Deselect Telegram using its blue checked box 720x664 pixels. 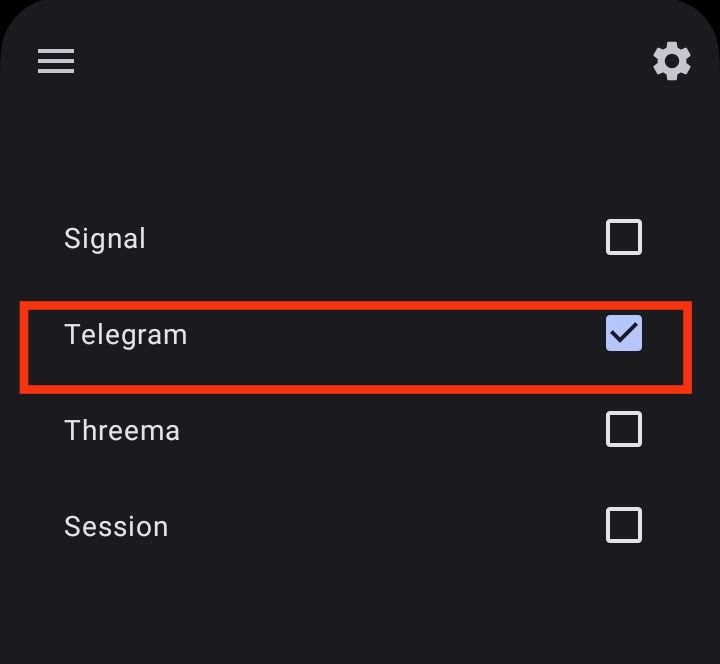[x=624, y=333]
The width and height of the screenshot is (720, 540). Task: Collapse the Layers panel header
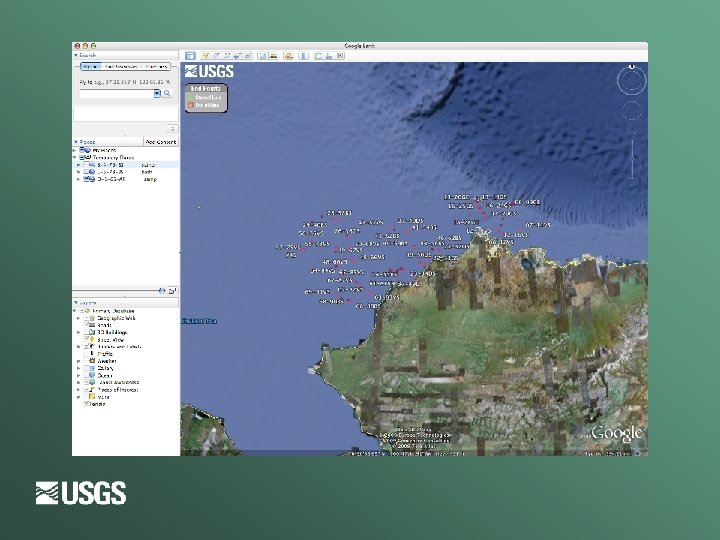tap(76, 302)
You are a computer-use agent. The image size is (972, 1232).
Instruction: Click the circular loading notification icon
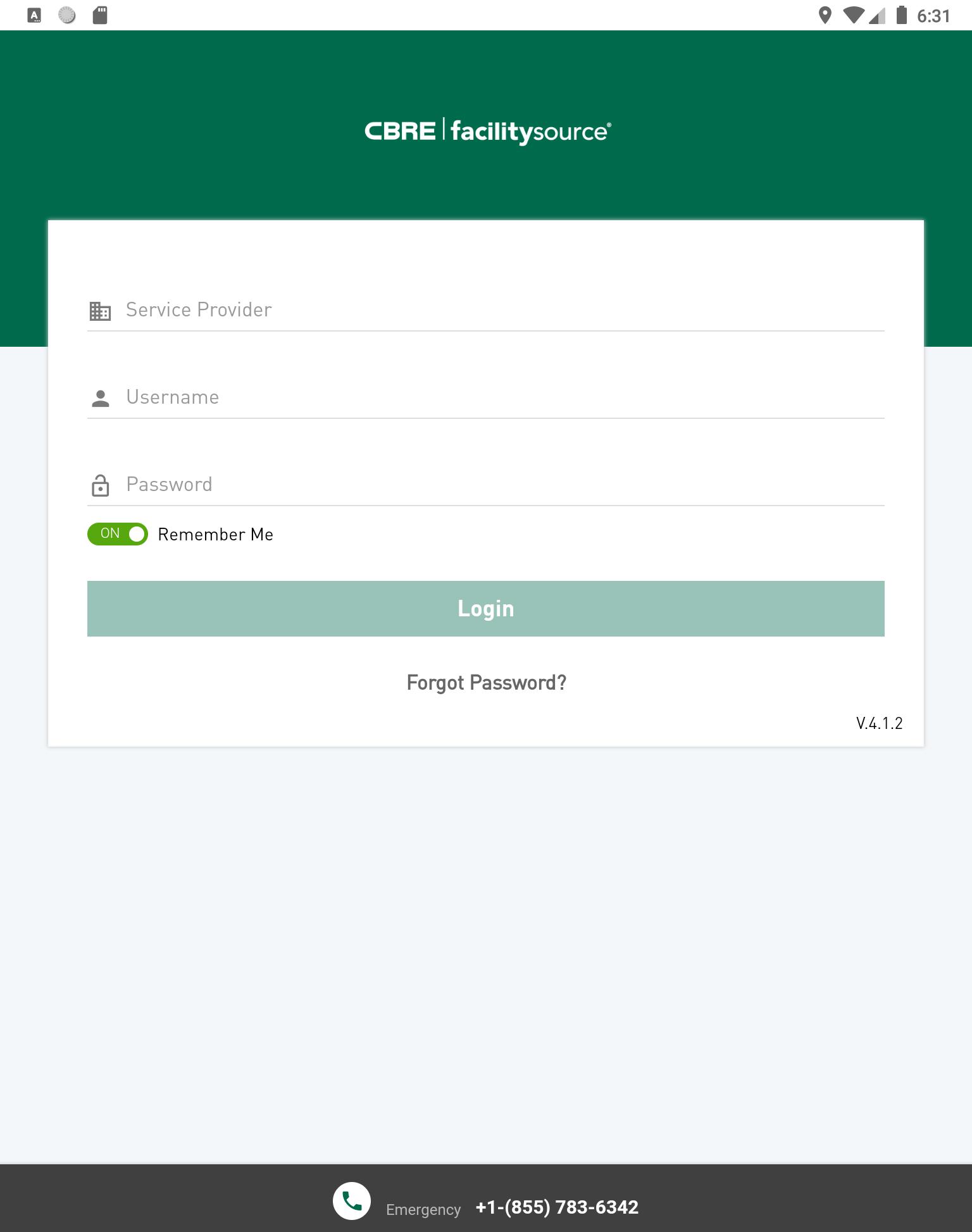[67, 15]
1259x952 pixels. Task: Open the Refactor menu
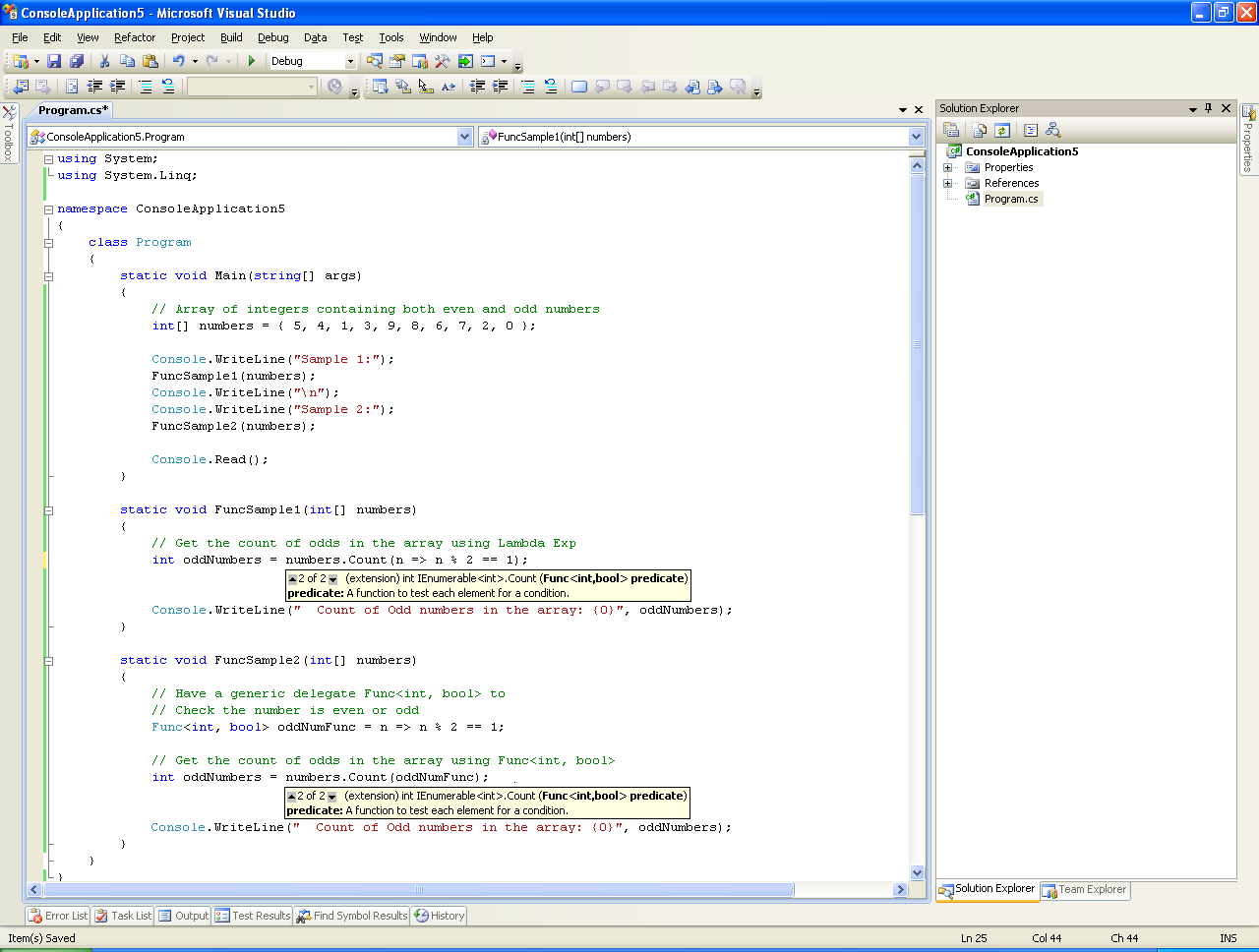point(135,37)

########

Directions for this task: Working from the line with "The width and" to the last line of the material above, repeat each line exactly and leave out the pictures.

Result for this task:
The width and height of the screenshot is (720, 540). Task: Collapse the Layers panel header
tap(76, 302)
You are a computer-use agent. The image size is (972, 1232).
Instruction: Click the circular loading notification icon
[67, 15]
1259x952 pixels. Task: Open the Refactor menu
point(135,37)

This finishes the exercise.